Los jugadores en la Copa Mundial de la FIFA masculina 2026 podrían ver su rendimiento afectado por las temperaturas extremas asociadas con el calentamiento global, y los fanáticos podrían notar que la estrategia del partido cambia en respuesta al clima, según un nuevo estudio.
Las investigaciones sugieren que las temperaturas superiores a 28 °C (82,4 °F) pueden afectar el rendimiento de los jugadores de fútbol, especialmente la velocidad, la distancia o la frecuencia con la que corren durante un partido. Esto puede influir en la estrategia general de partido y el estilo de juego de un equipo.
En última instancia, podría resultar más difícil para los jugadores alcanzar su máximo rendimiento durante un partido debido a las temperaturas más altas. Y los equipos con estilos de juego que dependen de la velocidad y los sprints repetidos podrían enfrentar una desventaja.
El análisis de Climate Central muestra que el cambio climático está haciendo que sea más probable que haya temperaturas lo suficientemente altas durante la mayoría de los partidos (97 de 104) como para afectar negativamente el rendimiento de los atletas. Casi la mitad de los partidos (49) tienen al menos un 50% de probabilidad de tener lugar durante un calor que perjudica el rendimiento, según la investigación. En 26 de esos partidos, el cambio climático aumenta la probabilidad en al menos 10 puntos porcentuales.
Entre todos los partidos, las condiciones para el partido del 26 de junio en Guadalajara entre Uruguay y España son las más afectadas, con un 70% de posibilidades de que el calor afecte el rendimiento, 37 puntos porcentuales más debido al cambio climático.
Y cuando se trata de la final, programada para el 19 de julio en el estadio MetLife de Nueva Jersey (conocido como Estadio New York New Jersey por la FIFA), cualquier equipo que tenga la suerte de llegar tan lejos enfrentará un 47% de probabilidades de sufrir un calor que afecte su rendimiento, probabilidades que son alrededor de 17 puntos porcentuales más altas debido al cambio climático.
Además de afectar la estrategia del partido y la dureza y rapidez con la que los jugadores abordan el juego, el calor extremo puede suponer un grave riesgo para la salud, señalan los investigadores de Climate Central, especialmente cuando se combina con una alta humedad.
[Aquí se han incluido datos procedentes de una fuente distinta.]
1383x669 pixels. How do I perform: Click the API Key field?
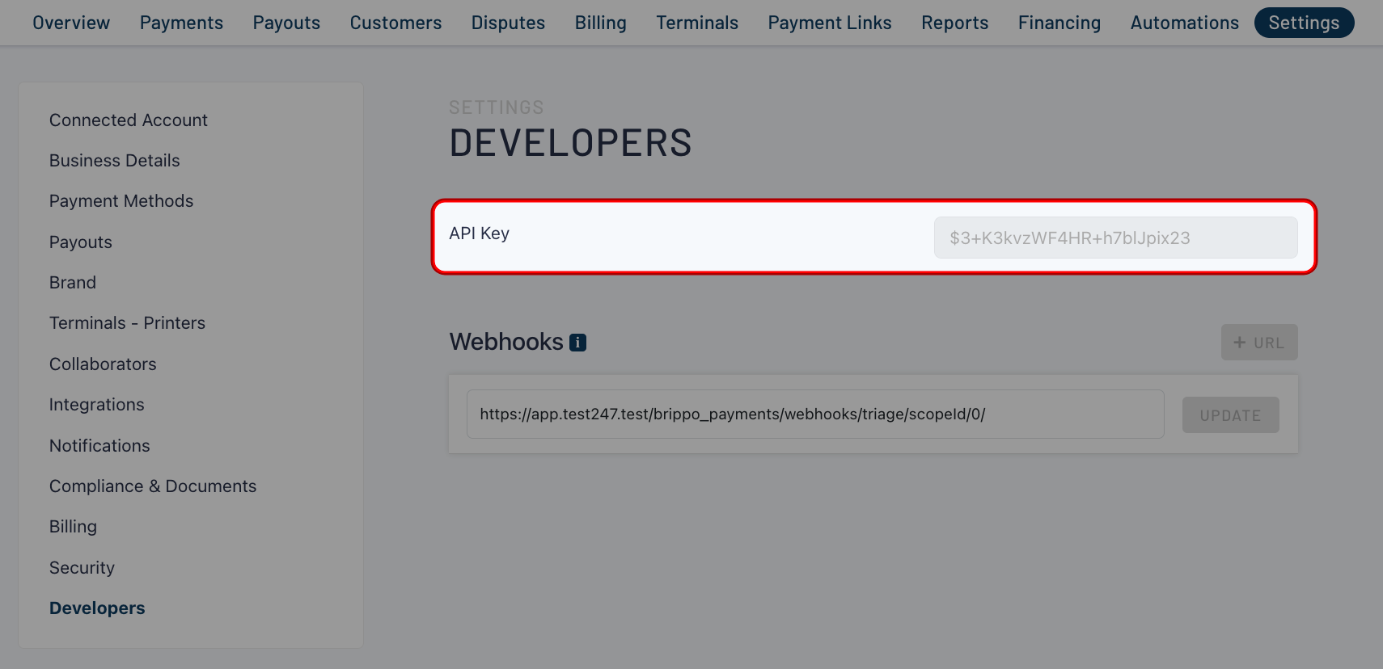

Para mantener seguros a los jugadores, aficionados y personal, los organizadores de la Copa del Mundo se están adaptando a los crecientes riesgos del calor programando más partidos nocturnos en ciudades más calurosas e imponiendo pausas obligatorias para hidratarse en los 104 partidos. Los partidos pueden posponerse si la temperatura del globo terráqueo (una medida del calor húmedo) alcanza los 32 °C (89,6 °F) para minimizar los riesgos de estrés por calor.
Otro factor a tener en cuenta es que la mayoría de los estadios están al aire libre, lo que deja a los jugadores y a millones de aficionados expuestos al calor máximo del verano. Sólo tres estadios tienen clima totalmente controlado (Atlanta, Dallas y Houston). Por lo tanto, tanto los aficionados como los jugadores deben tomar precauciones sensatas para protegerse contra el golpe de calor y las quemaduras solares, incluido beber mucha agua, usar crema solar y sombreros protectores adecuados y limitar el esfuerzo durante las horas más calurosas del día.